■ TASK DESCRIPTION:
Write out every line of the listing again, requests included, but shift each coordinate in the answers up by 10. Leave the pictures out.

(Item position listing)
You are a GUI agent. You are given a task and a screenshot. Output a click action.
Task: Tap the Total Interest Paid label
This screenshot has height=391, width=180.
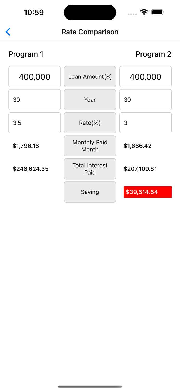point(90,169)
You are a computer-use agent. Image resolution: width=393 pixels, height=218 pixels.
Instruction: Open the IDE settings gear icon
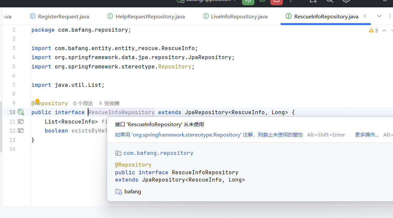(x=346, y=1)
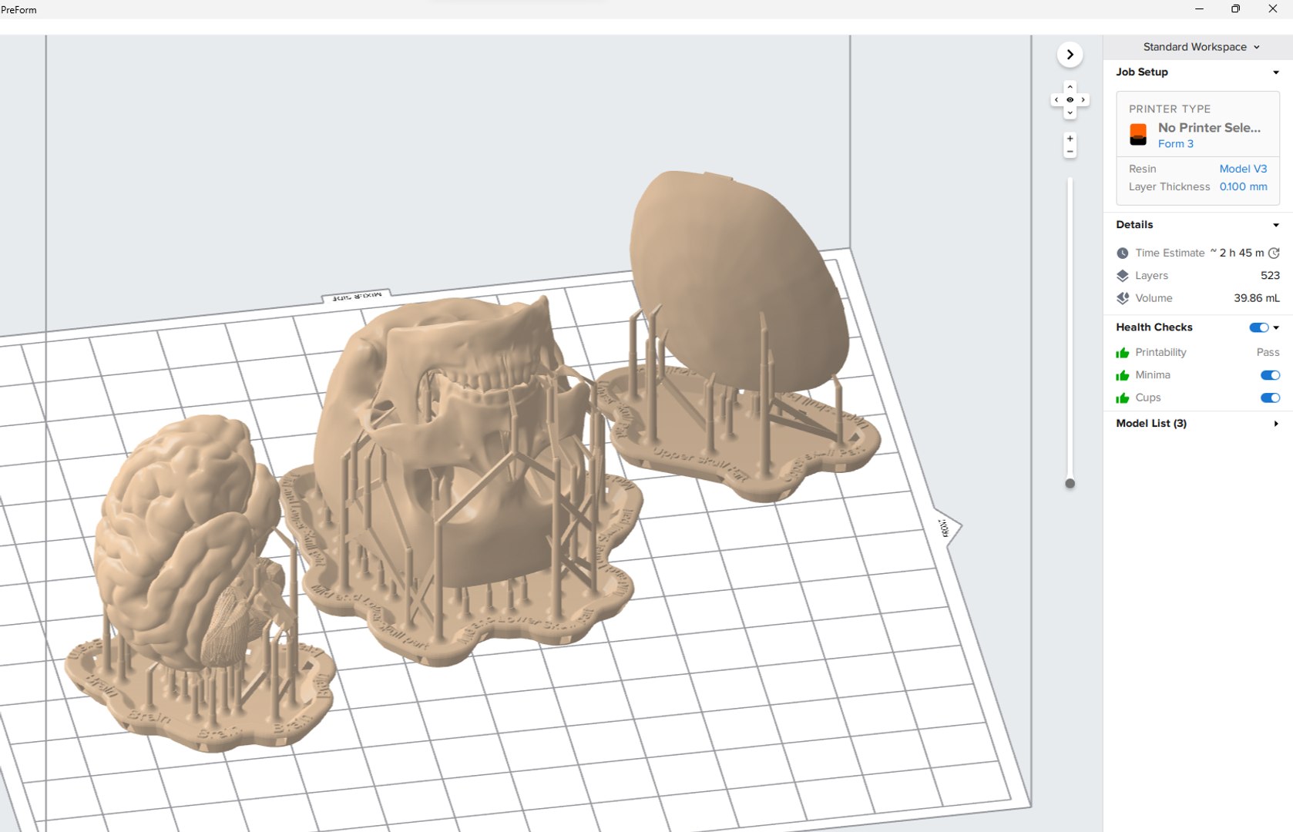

■ TASK OUTPUT:
You are a GUI agent. You are given a task and a screenshot. Output a click action.
Task: Tap the Total Interest Paid label
This screenshot has height=391, width=180.
point(100,179)
You are a computer-use agent. Image resolution: width=393 pixels, height=218 pixels.
Instruction: Open the IDE settings gear icon
(x=356, y=11)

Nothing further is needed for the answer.